▶

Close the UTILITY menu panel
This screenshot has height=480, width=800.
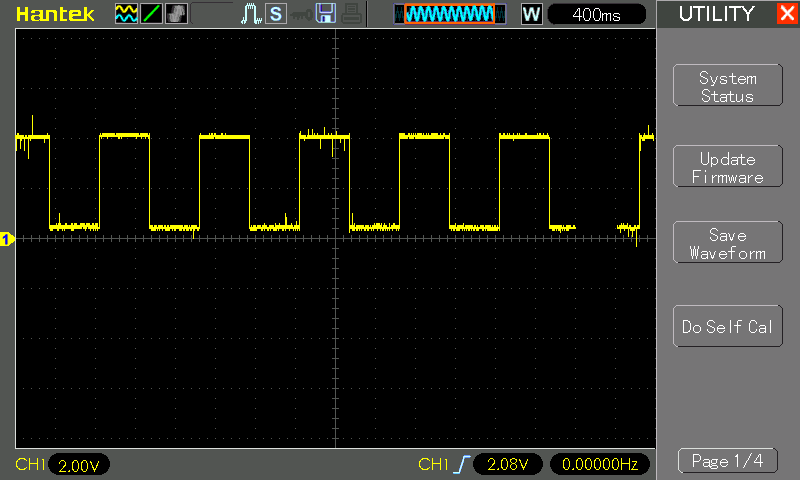786,14
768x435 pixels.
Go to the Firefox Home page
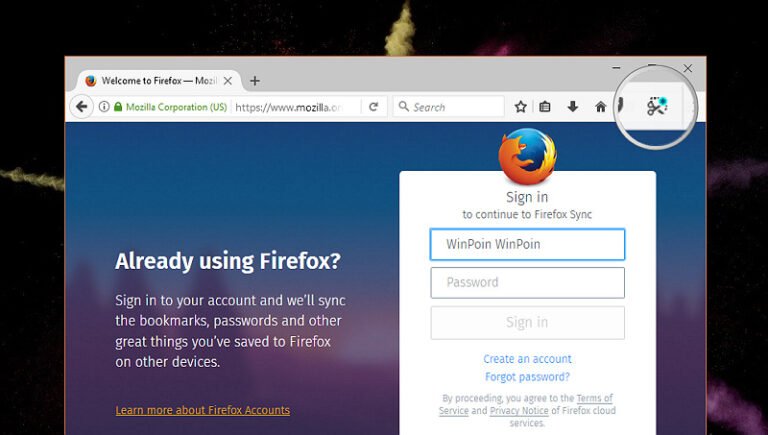[600, 107]
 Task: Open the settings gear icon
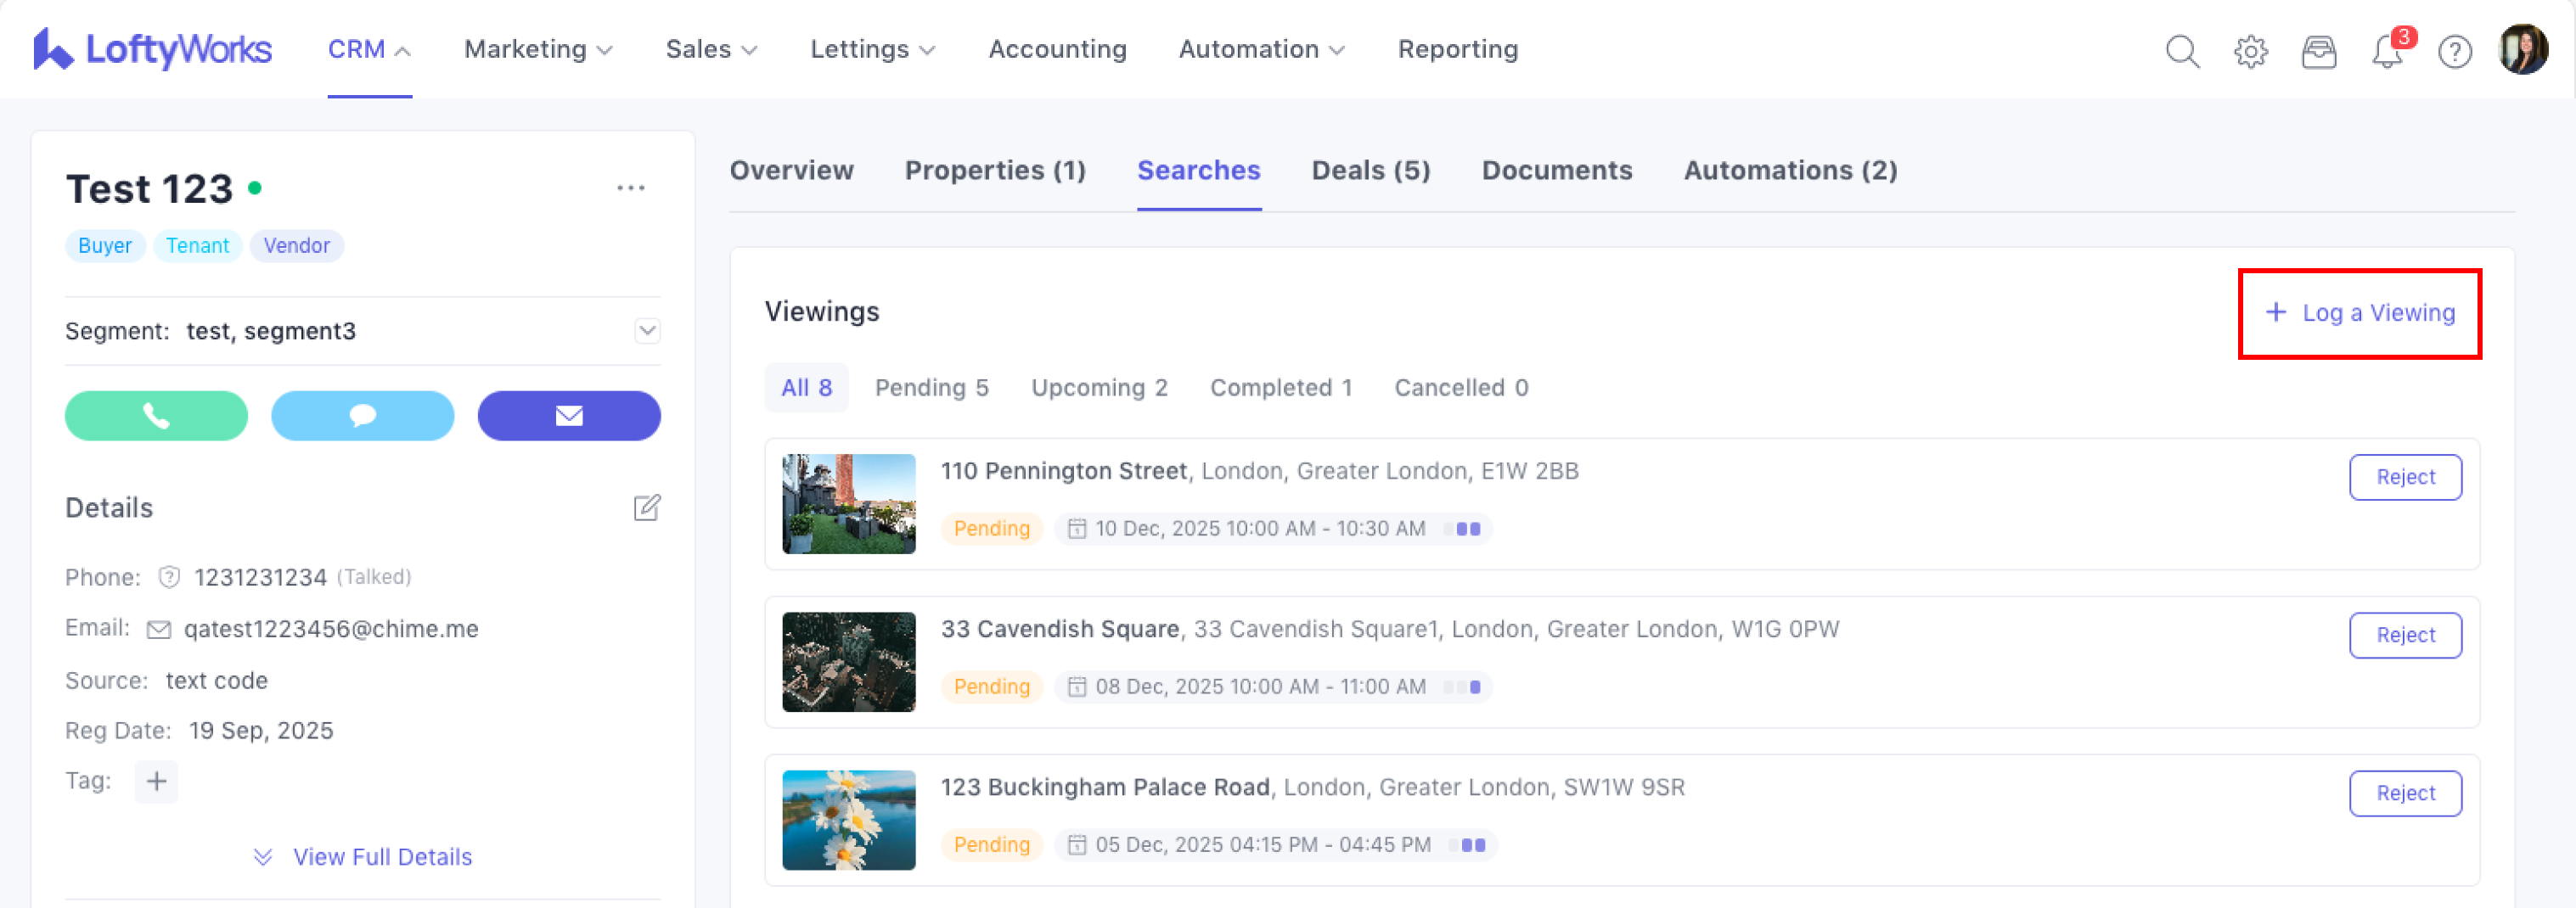(2250, 51)
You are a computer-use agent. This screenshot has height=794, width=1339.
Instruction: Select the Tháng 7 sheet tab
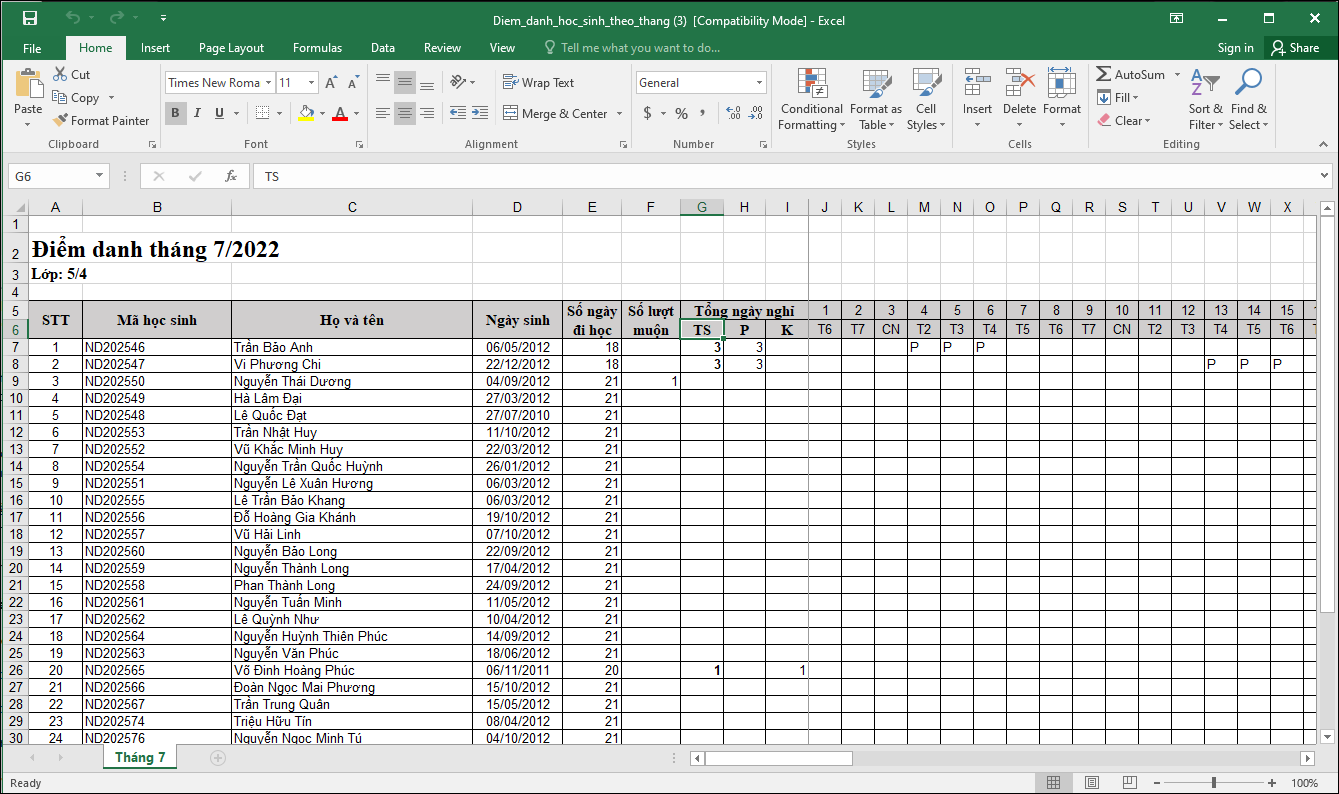140,758
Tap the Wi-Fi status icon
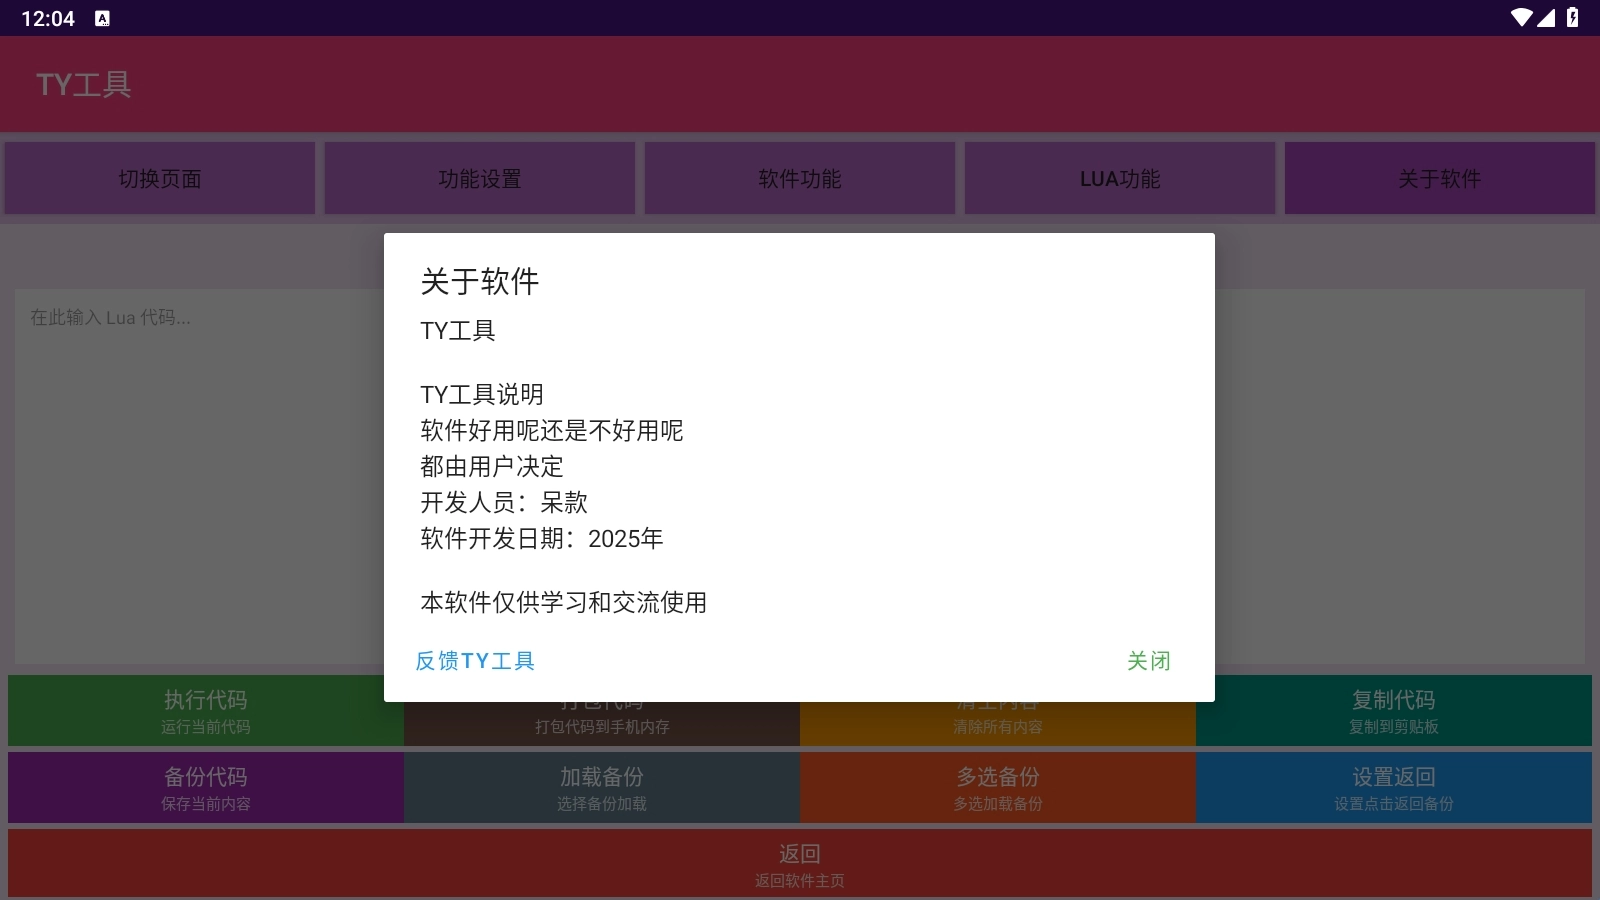 click(1521, 18)
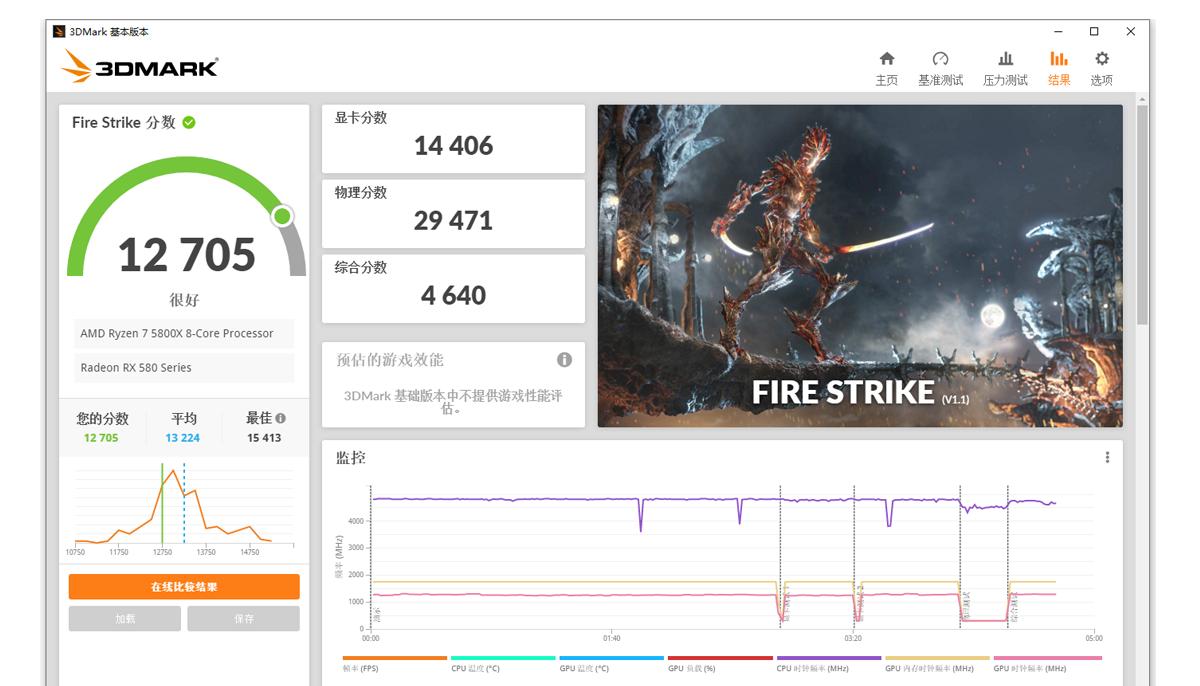The image size is (1200, 686).
Task: Click the Fire Strike preview image
Action: 860,266
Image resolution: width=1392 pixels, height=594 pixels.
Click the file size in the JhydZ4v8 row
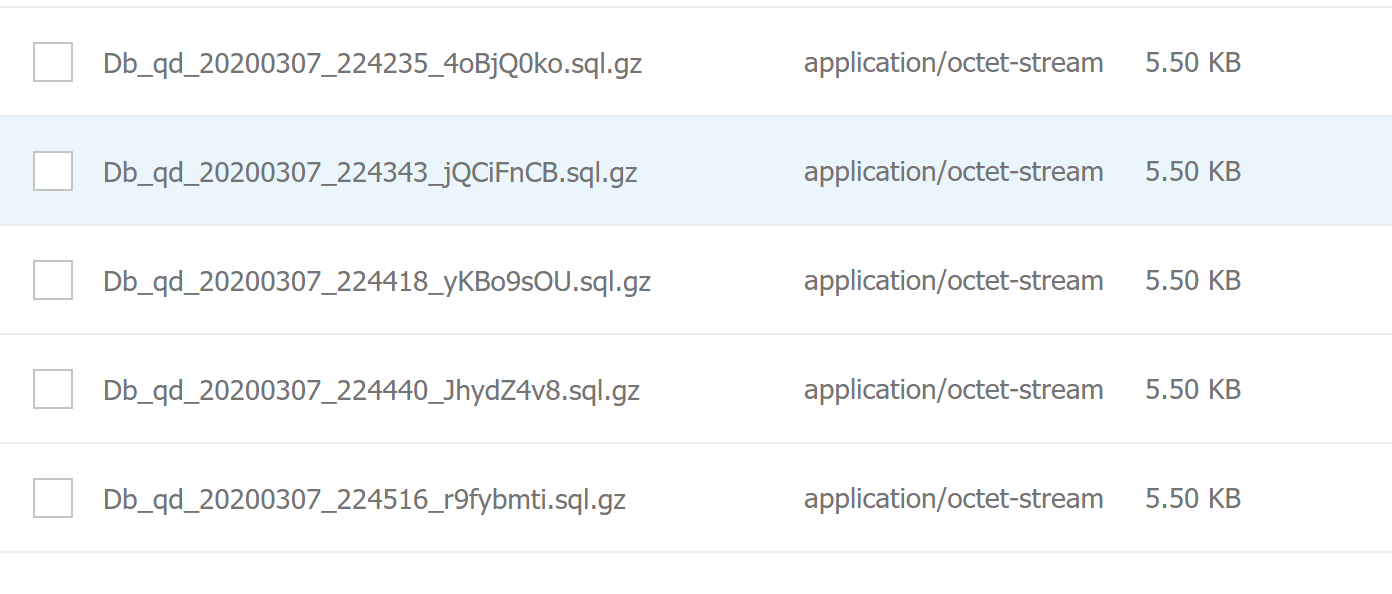point(1193,390)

◀

- _Exercise prompt_
Please reproduce verbatim the lines from the line with "Instruction: Select the Tháng 7 sheet tab" through the final line of the listing, inclusive of both ends. Omit all pictures.

- _Completed task_
Instruction: Select the Tháng 7 sheet tab
140,758
Tap the Wi-Fi status icon
 click(1521, 18)
The image size is (1200, 686).
Task: Click the Fire Strike preview image
Action: 860,266
Image resolution: width=1392 pixels, height=594 pixels.
Click the file size in the JhydZ4v8 row
point(1193,390)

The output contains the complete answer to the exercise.